Rapina con pistola a San Sperate, dopo il complice è stato individuato anche il responsabile

Si tratta di un 32enne cagliaritano, di fatto senza fissa dimora, disoccupato e con precedenti denunce a carico.

Era nell’aria. I carabinieri delle Compagnie di Cagliari e di Quartu Sant’Elena hanno individuato l’autore materiale della rapina alla farmacia “Pusceddu” di San Sperate. Si tratta di un 32enne cagliaritano, di fatto senza fissa dimora, disoccupato e con precedenti denunce a carico, attualmente detenuto presso la casa circondariale di Uta, in quanto arrestato per altra causa due giorni fa dai carabinieri stessi, dovendo egli scontare una condanna definitiva.
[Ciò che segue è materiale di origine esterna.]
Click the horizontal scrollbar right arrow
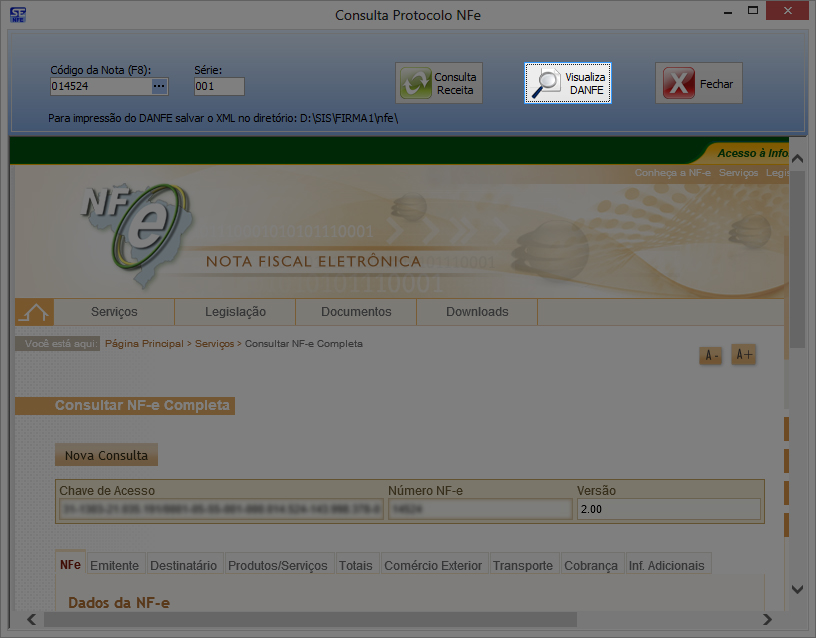816x638 pixels. pos(768,620)
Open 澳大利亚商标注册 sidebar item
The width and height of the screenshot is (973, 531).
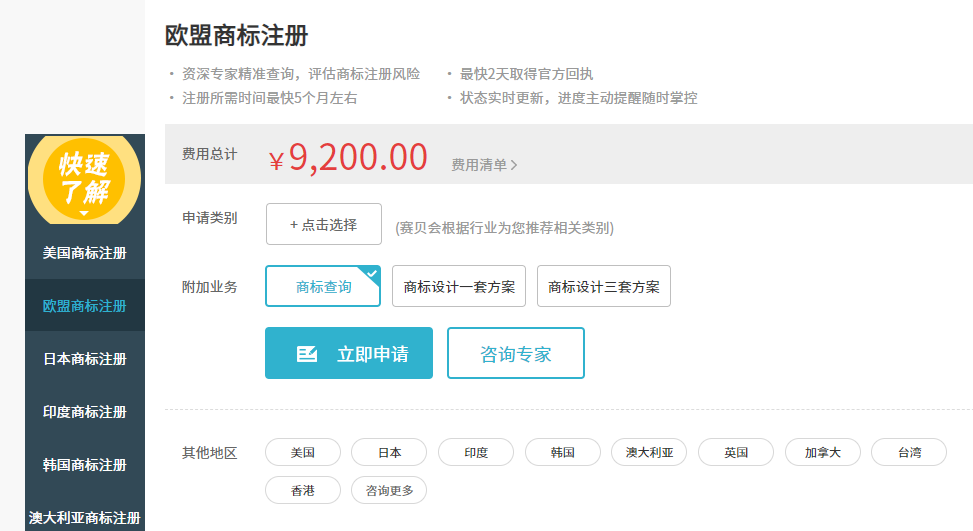pyautogui.click(x=85, y=517)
La serrata e tempestiva attività info-investigativa, l’acquisizione delle immagini del sistema di videosorveglianza della farmacia e le risultanze della perquisizione personale e locale eseguita nell’abitazione occasionale dell’indagato, hanno permesso infine di identificare quest’ultimo come autore materiale della rapina perpetrata il 1° febbraio a San Sperate. Presso il domicilio temporaneo dell’uomo sono stati rinvenuti gli indumenti utilizzati in occasione dell’evento delittuoso e sono stati acquisiti ulteriori elementi indiziari a carico del reo, mentre il complice era già stato fermato poco dopo la rapina. Nella concitazione della fuga, probabilmente alla vista di alcune auto dei carabinieri, l’odierno indagato si era dato alla fuga lasciando all’interno dell’auto condotta dal palo il proprio telefonino cellulare e il caricatore della pistola scacciacani utilizzata poco prima. Il particolare della pistola senza caricatore era stato chiaramente notato da un testimone.